Whether you call it faith or not– you’re believing in something, believing that something is going to be better than what you were doing. You hold on to that. Maybe you hold on to other people who can echo that back to you.
It’s okay if you feel crappy in the beginning. There’s a lot to be said for getting through a day feeling crappy and not self-destructing over that. If you put enough of those days together you are going to feel better. That’s the beautiful thing about promises. Those promises are the hope of recovery. They do happen. They happen 100% of the time if you can string together small moments, which become a day, and then it’s a period of time, and lo and behold, you feel better. That does happen every single time.
We can get overwhelmed and enter freak-out mode if we take on more than what’s in front of us right at that moment. It is a really hard, hard thing to do to just be where you are now. Look where your feet are–literally and figuratively. If I thought about all the tasks and issues that are ahead of me, I would be paralyzed with fear about how am I going to handle everything. Somehow, I always get by. The only way I can and do is just to be here now. I focus on what is right in front of me today.
All I’ve got to do is this day. Sometimes I have to break it down to even smaller chunks than that, an hour at a time. In early recovery, it was a minute at a time. I’m just going to take it until noon today. I’m going to take it until dinner time today. I can do recovery that long. That was big for me. So big for me.
It is essential to find a place where we belong. The thing about the recovery movement today that is so appealing is that there’s not one way to recovery. There’s many ways to find recovery. It’s not just the old tried and true whatever.

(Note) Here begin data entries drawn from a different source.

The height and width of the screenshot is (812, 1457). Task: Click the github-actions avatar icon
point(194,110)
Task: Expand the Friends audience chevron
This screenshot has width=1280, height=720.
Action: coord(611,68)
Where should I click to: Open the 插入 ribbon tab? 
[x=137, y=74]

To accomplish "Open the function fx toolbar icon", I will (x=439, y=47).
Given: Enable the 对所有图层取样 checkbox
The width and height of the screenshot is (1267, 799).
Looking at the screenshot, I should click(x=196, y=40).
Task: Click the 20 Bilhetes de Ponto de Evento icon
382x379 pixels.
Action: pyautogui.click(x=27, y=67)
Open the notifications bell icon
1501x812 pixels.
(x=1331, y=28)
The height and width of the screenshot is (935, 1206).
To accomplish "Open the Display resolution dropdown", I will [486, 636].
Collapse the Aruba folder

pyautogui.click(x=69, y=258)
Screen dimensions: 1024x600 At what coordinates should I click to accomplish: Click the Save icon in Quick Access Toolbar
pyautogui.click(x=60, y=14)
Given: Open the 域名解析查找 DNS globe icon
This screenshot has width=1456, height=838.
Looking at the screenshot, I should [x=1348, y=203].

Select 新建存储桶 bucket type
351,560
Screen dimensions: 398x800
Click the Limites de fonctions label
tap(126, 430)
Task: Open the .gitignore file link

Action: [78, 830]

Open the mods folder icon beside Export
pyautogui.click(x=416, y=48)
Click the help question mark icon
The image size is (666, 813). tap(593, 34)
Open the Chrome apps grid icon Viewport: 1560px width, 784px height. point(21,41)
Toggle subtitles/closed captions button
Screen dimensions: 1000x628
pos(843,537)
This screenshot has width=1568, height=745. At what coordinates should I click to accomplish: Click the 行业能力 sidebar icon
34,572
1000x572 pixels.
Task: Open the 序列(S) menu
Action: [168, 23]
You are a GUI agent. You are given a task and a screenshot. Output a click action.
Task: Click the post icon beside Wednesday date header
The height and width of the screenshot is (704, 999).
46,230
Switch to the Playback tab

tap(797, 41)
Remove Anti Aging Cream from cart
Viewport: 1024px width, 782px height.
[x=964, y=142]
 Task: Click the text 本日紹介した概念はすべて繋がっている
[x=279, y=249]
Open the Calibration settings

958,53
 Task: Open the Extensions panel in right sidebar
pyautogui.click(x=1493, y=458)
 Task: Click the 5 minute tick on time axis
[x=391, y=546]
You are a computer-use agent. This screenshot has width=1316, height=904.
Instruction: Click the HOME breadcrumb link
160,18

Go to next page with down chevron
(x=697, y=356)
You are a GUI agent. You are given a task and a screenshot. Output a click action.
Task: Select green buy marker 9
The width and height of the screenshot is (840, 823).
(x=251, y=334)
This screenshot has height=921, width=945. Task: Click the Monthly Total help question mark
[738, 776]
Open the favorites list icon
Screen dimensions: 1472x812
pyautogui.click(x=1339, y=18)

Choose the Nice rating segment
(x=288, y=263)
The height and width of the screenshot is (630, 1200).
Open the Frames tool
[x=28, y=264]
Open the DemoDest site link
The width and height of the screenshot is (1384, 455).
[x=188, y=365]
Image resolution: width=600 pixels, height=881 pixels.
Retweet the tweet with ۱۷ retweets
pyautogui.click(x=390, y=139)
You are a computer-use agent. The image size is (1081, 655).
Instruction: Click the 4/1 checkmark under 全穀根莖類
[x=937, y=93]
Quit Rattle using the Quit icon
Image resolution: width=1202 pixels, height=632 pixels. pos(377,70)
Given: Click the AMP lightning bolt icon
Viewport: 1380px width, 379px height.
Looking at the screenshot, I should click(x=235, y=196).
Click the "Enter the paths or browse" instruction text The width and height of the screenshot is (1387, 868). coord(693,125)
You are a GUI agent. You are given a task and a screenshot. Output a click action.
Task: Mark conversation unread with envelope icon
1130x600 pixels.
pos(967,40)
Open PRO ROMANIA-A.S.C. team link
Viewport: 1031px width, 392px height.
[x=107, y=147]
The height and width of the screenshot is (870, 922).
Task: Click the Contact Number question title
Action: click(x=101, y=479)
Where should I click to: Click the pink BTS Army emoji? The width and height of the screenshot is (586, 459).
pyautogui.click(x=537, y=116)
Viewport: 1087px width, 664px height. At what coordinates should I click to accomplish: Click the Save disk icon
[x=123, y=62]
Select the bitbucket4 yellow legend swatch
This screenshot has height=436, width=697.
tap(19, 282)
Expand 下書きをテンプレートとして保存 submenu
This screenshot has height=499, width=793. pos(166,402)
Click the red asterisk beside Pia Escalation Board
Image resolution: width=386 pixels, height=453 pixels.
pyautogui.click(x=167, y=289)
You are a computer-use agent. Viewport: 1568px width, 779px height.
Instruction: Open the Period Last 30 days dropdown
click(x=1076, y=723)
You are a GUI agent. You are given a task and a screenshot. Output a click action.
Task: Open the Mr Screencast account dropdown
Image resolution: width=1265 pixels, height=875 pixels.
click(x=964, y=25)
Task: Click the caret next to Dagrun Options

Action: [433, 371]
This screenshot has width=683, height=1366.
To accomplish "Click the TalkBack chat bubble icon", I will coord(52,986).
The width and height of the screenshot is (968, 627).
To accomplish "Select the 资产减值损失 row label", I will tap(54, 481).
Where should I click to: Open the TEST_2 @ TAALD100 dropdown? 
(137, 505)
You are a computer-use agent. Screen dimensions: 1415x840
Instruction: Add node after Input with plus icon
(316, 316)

Find a group that you belong to—a group that’s positive, encourages growth, is not destructive, but constructive, and that you feel a part of. The only way to be a part of a group is by being present that one day at a time– keep showing up, and be a part of it. Just be a presence somewhere and you will eventually belong. And take the suggestions. Take them all. That is one thing I think I did do right: I did anything that was suggested to me, because I was so broken. It literally saved me and healed me.
Today, I am most proud that my children (now teenagers) have not had to experience a mother who is altered in any way. I think that’s an example, a rare example, for young people today. And that I can be fully present for them.